Мне запомнился ее взгляд, в котором брезжил какой-то далекий отголосок сознания…
А в один из дней кто-то из ее родителей (дежуривших там постоянно) мне говорит:
— Вы же, Валерий, работаете в ее институте. Поговорите с Анечкой, может быть, она вспомнит вас, и к ней вернется сознание!
Я отвечаю:
— Конечно, конечно… Только я работаю на другом факультете, и мы никогда раньше не видели друг друга! Но все равно я попробую что-то такое сказать!
Не помню уже, что я сказал, но толку от этого не было никакого.
Потом Анечку увезли в другую больницу, и больше я ее никогда не видел.
Г де-то через полгода иду я в институте по четырнадцатому этажу (как я там оказался — ума не приложу, это не мой этаж) и вижу в коридоре большую фотографию. Очень красивое женское лицо. Рядом цветы лежат. Лицо страшно знакомое, но не могу вспомнить — чье? И вдруг до меня доходит — это она…
А другая история была вот какая. И случилось это все давным-давно.
Еще в школе я был влюблен в одну девочку. Неважно, как ее звали, не хочу говорить. Я был влюблен в нее с первого по десятый класс, но, к сожалению, без взаимности. Может, оттого, что я человек практический, никаким искусством не увлекаюсь…
А она, наоборот, увлекалась всякими возвышенными вещами и в результате вышла замуж за художника. Причем не за нормального, а за абстрактного. Я и в обычной-то живописи ничего не смыслю, а в абстрактной — тем более. Что в ней хорошего — одни крючки, да закорючки.

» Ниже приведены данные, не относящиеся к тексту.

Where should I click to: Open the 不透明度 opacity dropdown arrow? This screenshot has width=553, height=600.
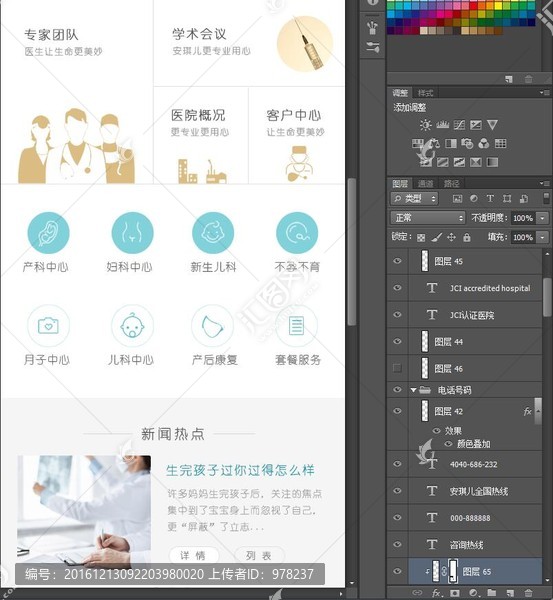(542, 218)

Прошло несколько лет, и в институте, где я только-только начал работать, устроили выставку молодых художников. Зачем я туда поперся — не знаю. Хожу, смотрю — ничего не понимаю. Бессмысленные пятна краски, какие-то линии дурацкие… И вдруг, гляжу на эти чертовы изломанные мазки и понимаю — это она…
Мне тогда даже дурно стало. Посмотрел на фамилию художника, но незнакомая фамилия мне ни о чем не говорила.
Стал даже думать — уж не свихнулся ли я, что мне ее лицо всюду мерещится.
Потом выяснил случайно, что не ошибся. Действительно, это был ее портрет.
Вот такие две истории.
Что в них для меня общего? Даже не знаю, как вам сказать. Вот этот момент узнавания, когда внезапно делается больно…
Абрам Петрович — это мой тесть. Он, вообще-то, полу-еврей. Но это для меня не играет значения. Абсолютно. Пусть даже полный еврей — пожалуйста. Дело не в этом. А в этих его шуточках неуместных. Нет, чтоб как все люди, помалкивать. Дошутился, старый козел, в своем училище.